# Legrand Drivia - Problème de statut de la prise



## mariol66 (16 Février 2021)

Bonjour à tous,

J'ai installé hier un *kit de démarrage Drivia connecté* composé d'un module Wi-Fi à installer dans le tableau électrique et d'un contacteur connecté qui me permet d'activer ou désactivé une prise Green'up pour mon futur véhicule Electrique.

*J'ai installé l'App Legrand  Home+*, la passerelle (module Wi-Fi) + le contacteur étant reconnus par l'App Maison.

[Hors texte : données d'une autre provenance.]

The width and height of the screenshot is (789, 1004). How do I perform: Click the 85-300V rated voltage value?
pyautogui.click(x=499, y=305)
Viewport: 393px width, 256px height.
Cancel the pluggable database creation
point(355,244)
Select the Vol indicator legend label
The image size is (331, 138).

Lors de mes premiers tests hier tout à fonctionné, j'ai pu activer et désactiver ma prise, seulement je me suis rendu compte assez vite d'un problème d'état de la prise dans l'App Maison et ce aussi bien depuis mon iPhone que depuis mon iPad.

Le contacteur connecté (et donc la prise) étant sur OFF, si j'ouvre l'App Maison, soit l'icône de la prise est allumé, soit elle ne l'est pas, mais assez rapidement elle passe comme allumée.
Le plus embêtant, si depuis Raccourcis, je demande l'état de cette prise, il me dit qu'elle est activée, alors que l'App Legrand montre que la prise n'est pas activée et sur le tableau, la LED verte du contacteur est éteinte (preuve que la prise n'est pas alimentée).

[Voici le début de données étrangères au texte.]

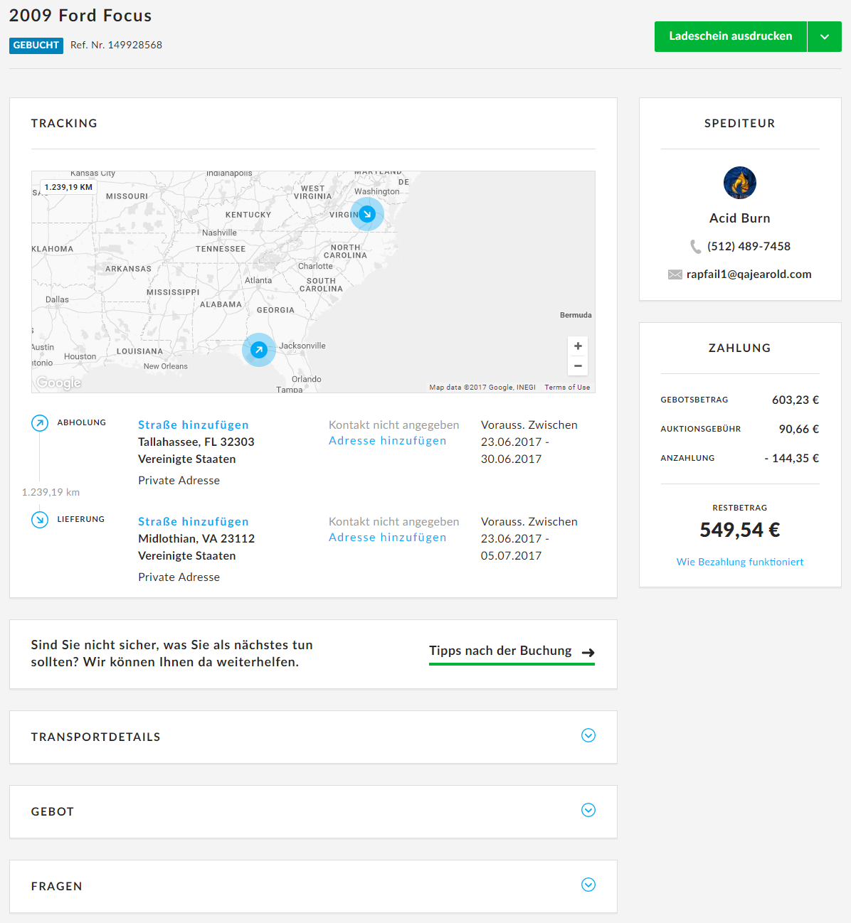Click the map Terms of Use link
Viewport: 851px width, 923px height.
[x=567, y=388]
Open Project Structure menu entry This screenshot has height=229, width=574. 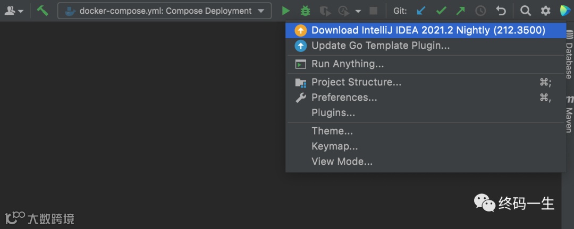tap(356, 82)
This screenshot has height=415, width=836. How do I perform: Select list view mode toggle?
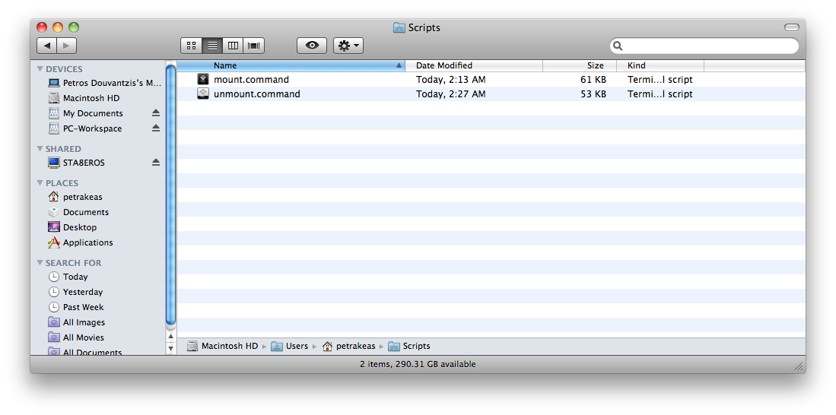pos(212,46)
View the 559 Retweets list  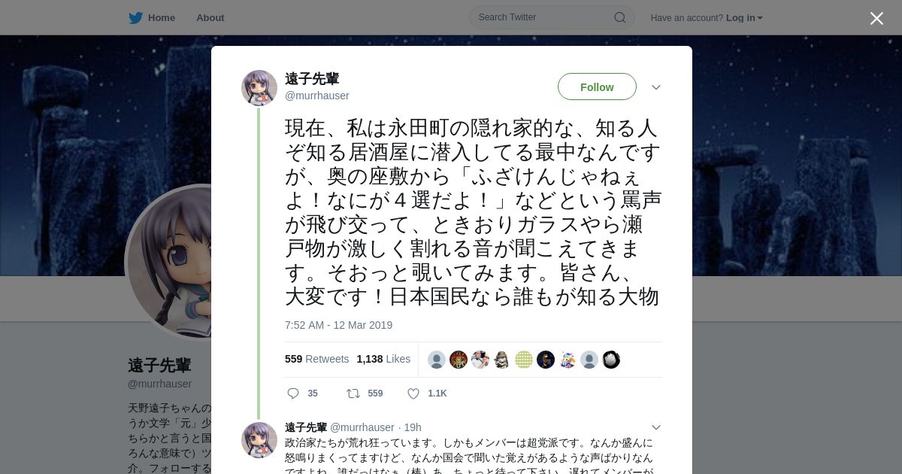[316, 359]
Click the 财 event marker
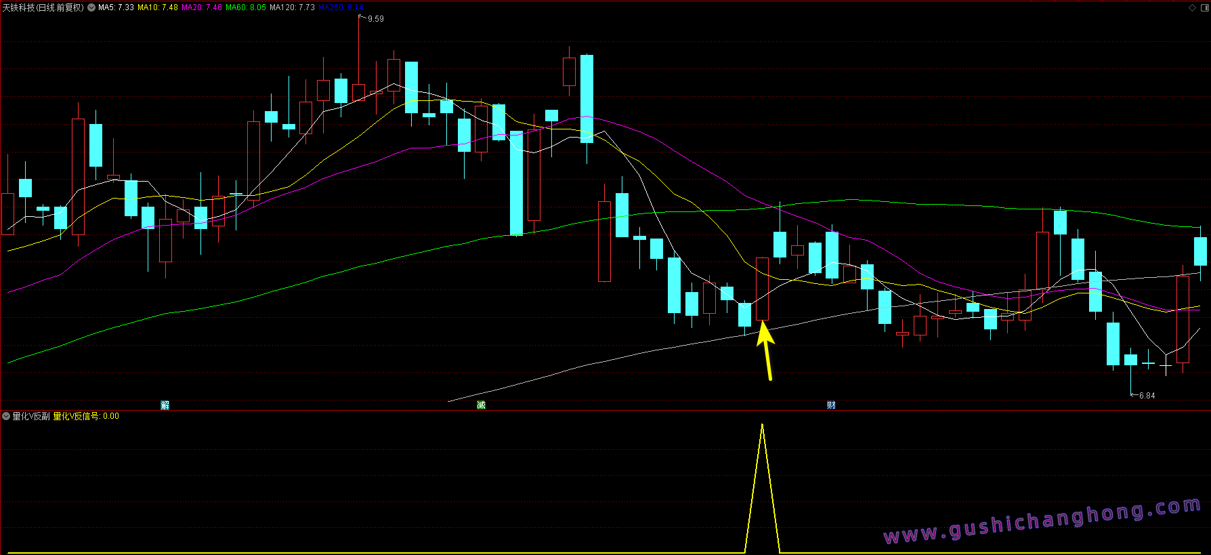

J'ai redémarré mon iPhone et mon iPad, killé l'App Maison sur les deux appareils, rien n'y fait, à un moment donné (sans raison valable), l'icône passe en surbrillance comme si elle s'allumait.

Je n'ai que peu d'objets connectés via Homekit pour le moment.

Actuellement, j'ai:


Une Apple TV 4K (Concentrateur activé)
Deux Homepod mini en stéréo (les deux en concentrateurs mais Maison me dit qu'ils sont "En veille", même si les Homepod diffusent de la musique).
Le pont "Module Wi-Fi" que j'ai installé sur mon tableau électrique
La prise Green'up qui est commandée par le contacteur connecté.

J'ai deux iPhones et un iPad qui ont accès aux réglages de l'App Maison.

Chose que je ne comprend pas et qui n'a peu-être rien à voir, si je vais dans les réglages du contacteur connecté/prise, il est noté *"Prise utilisés > Oui" *lors que rien n'est branché physiquement sur la prise et cette information reste sur Oui (sans pouvoir changer quoi que ce soit) même si la prise n'est pas activée.

Que l'icône de la prise soit en surbrillance, soit, même si ce n'est pas pratique pour repérer si la prise est réellement activée ou non, mais le problème c'est que même dans Raccourcis, si je fait un test de statut il me renvois la réponse "Oui" alors que la prise n'est pas activée. Moi qui désir m'en servir avec un raccourcis et une automatisation, si l'information de l'état n'est pas exacte, ça ne va pas me donner grand chose

Merci pour votre aide.

*J'édite mon poste car je viens de me rendre compte, en laissant l'App Maison allumée, sans rien toucher qu'il y avait une sorte de boucle. La prise d'active (dans l'App, pas réelement) pendant 3min30 et s'éteint pendant 6 min 30 et ça fait ça en boucle *


----------



## mariol66 (4 Mars 2021)

Je remonte le post pour donner des suites de ce problème d'état dans HomeKit. Je viens d'avoir Legrand qui ne peux rien faire, à part me conseiller de contacter Apple. Je doute qu'Apple ne m'aide en quoi que ce soit hormis de ma renvoyer vers Legrand...

A partir du moment que l'App Legrand fonctionne, ils m'ont expliqué que Apple venait piocher les infos de leurs serveur et que le problème devait certainement se situer de leur côté et qu'ils n'ont aucun moyen de voir quelque chose.

Donc ca coince toujours, mais aucune idée d'ou ça peu venir.


----------